What to work on: Set down the entries below once more, precisely as they stand.

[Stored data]
######
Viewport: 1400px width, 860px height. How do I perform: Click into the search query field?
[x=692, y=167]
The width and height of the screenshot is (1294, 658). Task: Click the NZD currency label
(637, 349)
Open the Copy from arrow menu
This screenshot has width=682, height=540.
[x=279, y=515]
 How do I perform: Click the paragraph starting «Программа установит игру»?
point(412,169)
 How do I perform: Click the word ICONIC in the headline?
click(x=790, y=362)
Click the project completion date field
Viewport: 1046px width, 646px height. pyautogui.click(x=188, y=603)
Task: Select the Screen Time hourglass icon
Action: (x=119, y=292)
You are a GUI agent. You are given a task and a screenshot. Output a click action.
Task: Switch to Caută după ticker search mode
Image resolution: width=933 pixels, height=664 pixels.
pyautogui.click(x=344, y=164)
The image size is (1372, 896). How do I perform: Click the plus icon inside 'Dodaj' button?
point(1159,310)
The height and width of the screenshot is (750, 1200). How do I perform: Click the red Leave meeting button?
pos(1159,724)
######
Answer section:
Viewport: 1400px width, 860px height. How do I perform: Click into the search query field?
[x=692, y=167]
The width and height of the screenshot is (1294, 658). Task: Click the NZD currency label
(637, 349)
Open the Copy from arrow menu
This screenshot has width=682, height=540.
[x=279, y=515]
 How do I perform: Click the paragraph starting «Программа установит игру»?
point(412,169)
 How do I perform: Click the word ICONIC in the headline?
click(x=790, y=362)
Click the project completion date field
Viewport: 1046px width, 646px height. pyautogui.click(x=188, y=603)
Task: Select the Screen Time hourglass icon
Action: (x=119, y=292)
You are a GUI agent. You are given a task and a screenshot. Output a click action.
Task: Switch to Caută după ticker search mode
Image resolution: width=933 pixels, height=664 pixels.
pyautogui.click(x=344, y=164)
The image size is (1372, 896). How do I perform: Click the plus icon inside 'Dodaj' button?
point(1159,310)
The height and width of the screenshot is (750, 1200). How do I perform: Click the red Leave meeting button?
pos(1159,724)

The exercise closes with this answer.